The first assumption is that you are dangerous. The media choose to portray your condition as violent and a risk to people in the street. The reality is that few have violent episodes and most of those are cases of self-harm. In the UK we have some 250,000 diagnosed cases. Of the 5,189 homicides in Britain over nine years between 1997 and 2005, only some 510, or 10%, were committed by people who had been in contact with the mental health services over the previous 12 months. In fact people with schizophrenia are 14 times more likely to be the victim of violence than the perpetrator.

Looked at another way, 99.97% of people with schizophrenia will not be convicted of serious violence in a given year.

And yet, while an NHS survey on attitudes to mental illness in 2011 showed that 77% of people agreed that “mental illness is an illness like any other,” only 25% agreed with the statement that “most women who were once patients in a mental hospital can be trusted as babysitters.”

The second assumption is that you cannot be treated or cured and so you should not be out of a hospital. The reality is that some 25% of people with schizophrenia do recover fully, a further 25-35% improve considerably and live relatively independent lives, some 20% improve but need extensive support and between 10% and 15% remain unimproved in hospital.  A further 10-15% will die prematurely, mostly by suicide.

I have met many people who live with the condition. Some have been in hospital, some have been living independently in the community, some with their families, some have served with me on NGO boards, and some are holding down responsible and demanding jobs. Some have few symptoms and some have overpowering ones. They range across the list of positive symptoms, such as hallucinations and delusions, to negative ones, such as withdrawal and lack of motivation, to cognitive deficit, such as loss of attention span.

The film A Beautiful Mind gave a vivid experience of living with voices, of withdrawal, of family confusion and of ultimate hope, which certainly reflected the lives and emotions I have met.

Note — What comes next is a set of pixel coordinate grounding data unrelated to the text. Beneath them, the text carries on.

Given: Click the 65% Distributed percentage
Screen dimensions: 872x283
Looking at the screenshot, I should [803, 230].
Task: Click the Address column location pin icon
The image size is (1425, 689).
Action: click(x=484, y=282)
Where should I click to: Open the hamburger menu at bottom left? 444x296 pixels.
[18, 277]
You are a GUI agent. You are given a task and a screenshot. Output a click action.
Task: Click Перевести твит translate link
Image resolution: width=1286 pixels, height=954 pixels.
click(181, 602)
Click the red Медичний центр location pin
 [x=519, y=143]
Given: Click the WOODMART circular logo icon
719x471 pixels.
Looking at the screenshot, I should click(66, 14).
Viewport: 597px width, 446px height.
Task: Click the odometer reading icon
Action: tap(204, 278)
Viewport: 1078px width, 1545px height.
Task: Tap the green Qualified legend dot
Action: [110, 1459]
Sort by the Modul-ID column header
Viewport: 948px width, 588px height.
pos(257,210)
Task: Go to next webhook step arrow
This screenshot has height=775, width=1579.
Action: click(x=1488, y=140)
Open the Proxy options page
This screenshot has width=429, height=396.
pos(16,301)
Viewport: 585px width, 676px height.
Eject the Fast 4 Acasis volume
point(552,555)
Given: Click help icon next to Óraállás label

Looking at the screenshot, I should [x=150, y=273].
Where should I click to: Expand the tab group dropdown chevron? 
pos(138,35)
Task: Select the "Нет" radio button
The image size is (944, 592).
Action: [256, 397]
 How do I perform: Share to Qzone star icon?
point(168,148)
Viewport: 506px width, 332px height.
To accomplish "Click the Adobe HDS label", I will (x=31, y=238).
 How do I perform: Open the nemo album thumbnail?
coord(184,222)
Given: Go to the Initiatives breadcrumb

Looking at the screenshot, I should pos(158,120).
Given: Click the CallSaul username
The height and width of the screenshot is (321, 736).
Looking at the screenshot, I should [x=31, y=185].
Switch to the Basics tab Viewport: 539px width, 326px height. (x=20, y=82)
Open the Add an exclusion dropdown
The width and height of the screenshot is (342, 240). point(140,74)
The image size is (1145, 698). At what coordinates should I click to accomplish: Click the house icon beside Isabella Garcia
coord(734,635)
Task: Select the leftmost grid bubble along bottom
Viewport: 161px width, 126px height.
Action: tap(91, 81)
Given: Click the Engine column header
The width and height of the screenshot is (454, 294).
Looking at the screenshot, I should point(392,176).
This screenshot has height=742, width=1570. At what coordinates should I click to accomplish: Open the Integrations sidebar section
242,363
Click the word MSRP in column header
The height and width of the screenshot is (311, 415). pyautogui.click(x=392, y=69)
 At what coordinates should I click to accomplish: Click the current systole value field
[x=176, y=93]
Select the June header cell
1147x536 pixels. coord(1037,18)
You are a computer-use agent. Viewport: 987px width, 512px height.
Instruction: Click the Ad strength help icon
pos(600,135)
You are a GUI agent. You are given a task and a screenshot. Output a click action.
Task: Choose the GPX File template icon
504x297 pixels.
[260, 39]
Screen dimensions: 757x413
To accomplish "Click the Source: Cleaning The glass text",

The key message from my experience and from that film is that this is a condition which can be managed and self-managed with supportive treatment, social care, and with doors opening to social inclusion and not slamming shut through the ignorance of pre-judging and stigma.

Social inclusion is a meaningless term unless we break it down into its component parts.  It is not just communication and outreach services, although it may involve both. It is listening, respecting, and assuming a can-do ability on the part of the individual—or a could-do one, if obstacles were removed and encouragement given.

It is opening doors to advice and advocacy; it is making possible opportunities to work or to volunteer, to take as much responsibility as feels comfortable for now; it means educating media, communities, employers, trade unions, police, health professionals, managers, and policymakers to revise old assumptions and old prejudices; it means ensuring the law, regulations and procedures are reviewed and made relevant; it means treating co- and multi-morbidities; it means having a benefits system and housing provision that help recovery and stability, and it means caring for the carers and assessing their needs.

It means all of us posing the question to ourselves: “If it is me or my child or my spouse or partner, what would I fear, what would I hope for and how could I be helped to cope?”

John Bowis was health minister responsible for mental health in the John Major government 1993-96, when he was moved to Transport.  After the 1997 election, he worked for two years on the WHO’s “Nations for Mental Health” campaign, before being elected to the European Parliament, where he served as Health & Environment Spokesman for the EPP Group for ten years. He decided to stand down in 2009 and concentrate on his international health activities. He was elected an Hon Fellow of the Royal College of Psychiatrists in 2003 and of the Royal College of Physicians in 2009.